What the task asks
Each line below should be set down again unchanged.

··· Entries shown

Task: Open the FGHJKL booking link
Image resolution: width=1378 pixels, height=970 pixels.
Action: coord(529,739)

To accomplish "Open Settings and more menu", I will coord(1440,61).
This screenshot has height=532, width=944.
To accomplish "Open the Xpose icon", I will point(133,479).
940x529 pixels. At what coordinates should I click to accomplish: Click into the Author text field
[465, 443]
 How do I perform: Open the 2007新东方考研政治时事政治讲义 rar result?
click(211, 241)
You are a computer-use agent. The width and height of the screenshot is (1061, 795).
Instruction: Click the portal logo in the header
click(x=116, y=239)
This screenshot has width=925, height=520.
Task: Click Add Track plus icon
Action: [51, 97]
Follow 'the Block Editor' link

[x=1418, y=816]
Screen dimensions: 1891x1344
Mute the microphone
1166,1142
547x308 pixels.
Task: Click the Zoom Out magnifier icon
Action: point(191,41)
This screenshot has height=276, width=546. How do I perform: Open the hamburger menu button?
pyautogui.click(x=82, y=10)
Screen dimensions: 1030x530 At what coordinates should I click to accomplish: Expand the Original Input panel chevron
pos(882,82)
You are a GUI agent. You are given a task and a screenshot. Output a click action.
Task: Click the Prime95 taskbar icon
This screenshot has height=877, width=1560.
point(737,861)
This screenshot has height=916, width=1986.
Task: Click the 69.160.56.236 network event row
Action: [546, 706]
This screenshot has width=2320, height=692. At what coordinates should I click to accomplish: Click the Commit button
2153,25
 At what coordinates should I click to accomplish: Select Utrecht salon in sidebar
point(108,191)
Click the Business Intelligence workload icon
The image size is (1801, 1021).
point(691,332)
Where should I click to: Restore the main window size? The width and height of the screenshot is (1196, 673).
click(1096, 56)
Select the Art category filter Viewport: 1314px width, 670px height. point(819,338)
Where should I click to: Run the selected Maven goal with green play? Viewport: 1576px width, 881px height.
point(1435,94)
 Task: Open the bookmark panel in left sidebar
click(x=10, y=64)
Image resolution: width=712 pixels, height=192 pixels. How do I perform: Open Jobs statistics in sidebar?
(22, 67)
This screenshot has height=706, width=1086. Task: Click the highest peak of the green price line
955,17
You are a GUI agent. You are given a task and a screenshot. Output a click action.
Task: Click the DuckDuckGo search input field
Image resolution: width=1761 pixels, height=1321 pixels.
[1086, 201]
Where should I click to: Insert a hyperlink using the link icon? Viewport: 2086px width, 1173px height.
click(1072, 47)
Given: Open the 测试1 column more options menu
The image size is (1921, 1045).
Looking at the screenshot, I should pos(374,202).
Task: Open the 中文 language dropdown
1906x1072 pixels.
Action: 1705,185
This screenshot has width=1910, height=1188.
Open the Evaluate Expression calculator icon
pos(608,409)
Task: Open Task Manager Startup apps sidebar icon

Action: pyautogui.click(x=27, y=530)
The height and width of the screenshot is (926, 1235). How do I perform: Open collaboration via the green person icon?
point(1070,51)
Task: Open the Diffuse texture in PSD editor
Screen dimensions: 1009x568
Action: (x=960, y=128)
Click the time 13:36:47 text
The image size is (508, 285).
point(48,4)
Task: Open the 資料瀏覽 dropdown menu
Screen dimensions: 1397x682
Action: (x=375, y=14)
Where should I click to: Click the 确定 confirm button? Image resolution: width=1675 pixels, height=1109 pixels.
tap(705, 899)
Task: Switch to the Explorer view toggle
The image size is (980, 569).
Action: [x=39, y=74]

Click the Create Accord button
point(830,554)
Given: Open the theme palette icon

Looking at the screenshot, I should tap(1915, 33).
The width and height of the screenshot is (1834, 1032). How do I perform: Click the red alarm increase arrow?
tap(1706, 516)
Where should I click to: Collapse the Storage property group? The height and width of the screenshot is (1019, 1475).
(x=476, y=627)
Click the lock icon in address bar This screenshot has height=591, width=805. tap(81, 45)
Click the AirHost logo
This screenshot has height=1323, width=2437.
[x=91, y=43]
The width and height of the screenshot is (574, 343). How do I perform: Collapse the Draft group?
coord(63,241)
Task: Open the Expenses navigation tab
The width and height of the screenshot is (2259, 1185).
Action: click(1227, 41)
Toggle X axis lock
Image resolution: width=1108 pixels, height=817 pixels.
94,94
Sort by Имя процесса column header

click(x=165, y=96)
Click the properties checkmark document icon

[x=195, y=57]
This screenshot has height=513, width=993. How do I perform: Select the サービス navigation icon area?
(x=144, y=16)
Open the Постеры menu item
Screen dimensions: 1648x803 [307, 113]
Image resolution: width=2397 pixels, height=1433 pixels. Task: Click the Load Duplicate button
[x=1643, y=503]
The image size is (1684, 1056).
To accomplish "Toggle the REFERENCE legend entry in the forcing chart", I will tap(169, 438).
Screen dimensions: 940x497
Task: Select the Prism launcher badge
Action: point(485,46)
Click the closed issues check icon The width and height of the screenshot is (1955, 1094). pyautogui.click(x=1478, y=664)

······

Result for this task
Task: Open the FGHJKL booking link
Image resolution: width=1378 pixels, height=970 pixels.
Action: coord(529,739)

To accomplish "Open Settings and more menu", I will coord(1440,61).
This screenshot has height=532, width=944.
To accomplish "Open the Xpose icon", I will point(133,479).
940x529 pixels. At what coordinates should I click to accomplish: Click into the Author text field
[465, 443]
 How do I perform: Open the 2007新东方考研政治时事政治讲义 rar result?
click(211, 241)
You are a computer-use agent. The width and height of the screenshot is (1061, 795).
Instruction: Click the portal logo in the header
click(x=116, y=239)
This screenshot has width=925, height=520.
Task: Click Add Track plus icon
Action: [51, 97]
Follow 'the Block Editor' link

[x=1418, y=816]
Screen dimensions: 1891x1344
Mute the microphone
1166,1142
547x308 pixels.
Task: Click the Zoom Out magnifier icon
Action: point(191,41)
This screenshot has height=276, width=546. How do I perform: Open the hamburger menu button?
pyautogui.click(x=82, y=10)
Screen dimensions: 1030x530 At what coordinates should I click to accomplish: Expand the Original Input panel chevron
pos(882,82)
You are a GUI agent. You are given a task and a screenshot. Output a click action.
Task: Click the Prime95 taskbar icon
This screenshot has height=877, width=1560.
point(737,861)
This screenshot has height=916, width=1986.
Task: Click the 69.160.56.236 network event row
Action: [546, 706]
This screenshot has width=2320, height=692. At what coordinates should I click to accomplish: Click the Commit button
2153,25
 At what coordinates should I click to accomplish: Select Utrecht salon in sidebar
point(108,191)
Click the Business Intelligence workload icon
The image size is (1801, 1021).
point(691,332)
Where should I click to: Restore the main window size? The width and height of the screenshot is (1196, 673).
click(1096, 56)
Select the Art category filter Viewport: 1314px width, 670px height. point(819,338)
Where should I click to: Run the selected Maven goal with green play? Viewport: 1576px width, 881px height.
point(1435,94)
 Task: Open the bookmark panel in left sidebar
click(x=10, y=64)
Image resolution: width=712 pixels, height=192 pixels. How do I perform: Open Jobs statistics in sidebar?
(22, 67)
This screenshot has height=706, width=1086. Task: Click the highest peak of the green price line
955,17
You are a GUI agent. You are given a task and a screenshot. Output a click action.
Task: Click the DuckDuckGo search input field
Image resolution: width=1761 pixels, height=1321 pixels.
[1086, 201]
Where should I click to: Insert a hyperlink using the link icon? Viewport: 2086px width, 1173px height.
click(1072, 47)
Given: Open the 测试1 column more options menu
The image size is (1921, 1045).
Looking at the screenshot, I should pos(374,202).
Task: Open the 中文 language dropdown
1906x1072 pixels.
Action: 1705,185
This screenshot has width=1910, height=1188.
Open the Evaluate Expression calculator icon
pos(608,409)
Task: Open Task Manager Startup apps sidebar icon

Action: pyautogui.click(x=27, y=530)
The height and width of the screenshot is (926, 1235). How do I perform: Open collaboration via the green person icon?
point(1070,51)
Task: Open the Diffuse texture in PSD editor
Screen dimensions: 1009x568
Action: (x=960, y=128)
Click the time 13:36:47 text
The image size is (508, 285).
point(48,4)
Task: Open the 資料瀏覽 dropdown menu
Screen dimensions: 1397x682
Action: (x=375, y=14)
Where should I click to: Click the 确定 confirm button? Image resolution: width=1675 pixels, height=1109 pixels.
tap(705, 899)
Task: Switch to the Explorer view toggle
The image size is (980, 569).
Action: [x=39, y=74]

Click the Create Accord button
point(830,554)
Given: Open the theme palette icon

Looking at the screenshot, I should tap(1915, 33).
The width and height of the screenshot is (1834, 1032). How do I perform: Click the red alarm increase arrow?
tap(1706, 516)
Where should I click to: Collapse the Storage property group? The height and width of the screenshot is (1019, 1475).
(x=476, y=627)
Click the lock icon in address bar This screenshot has height=591, width=805. tap(81, 45)
Click the AirHost logo
This screenshot has height=1323, width=2437.
[x=91, y=43]
The width and height of the screenshot is (574, 343). How do I perform: Collapse the Draft group?
coord(63,241)
Task: Open the Expenses navigation tab
The width and height of the screenshot is (2259, 1185).
Action: click(1227, 41)
Toggle X axis lock
Image resolution: width=1108 pixels, height=817 pixels.
94,94
Sort by Имя процесса column header

click(x=165, y=96)
Click the properties checkmark document icon

[x=195, y=57]
This screenshot has height=513, width=993. How do I perform: Select the サービス navigation icon area?
(x=144, y=16)
Open the Постеры menu item
Screen dimensions: 1648x803 [307, 113]
Image resolution: width=2397 pixels, height=1433 pixels. Task: Click the Load Duplicate button
[x=1643, y=503]
The image size is (1684, 1056).
To accomplish "Toggle the REFERENCE legend entry in the forcing chart", I will tap(169, 438).
Screen dimensions: 940x497
Task: Select the Prism launcher badge
Action: point(485,46)
Click the closed issues check icon The width and height of the screenshot is (1955, 1094). pyautogui.click(x=1478, y=664)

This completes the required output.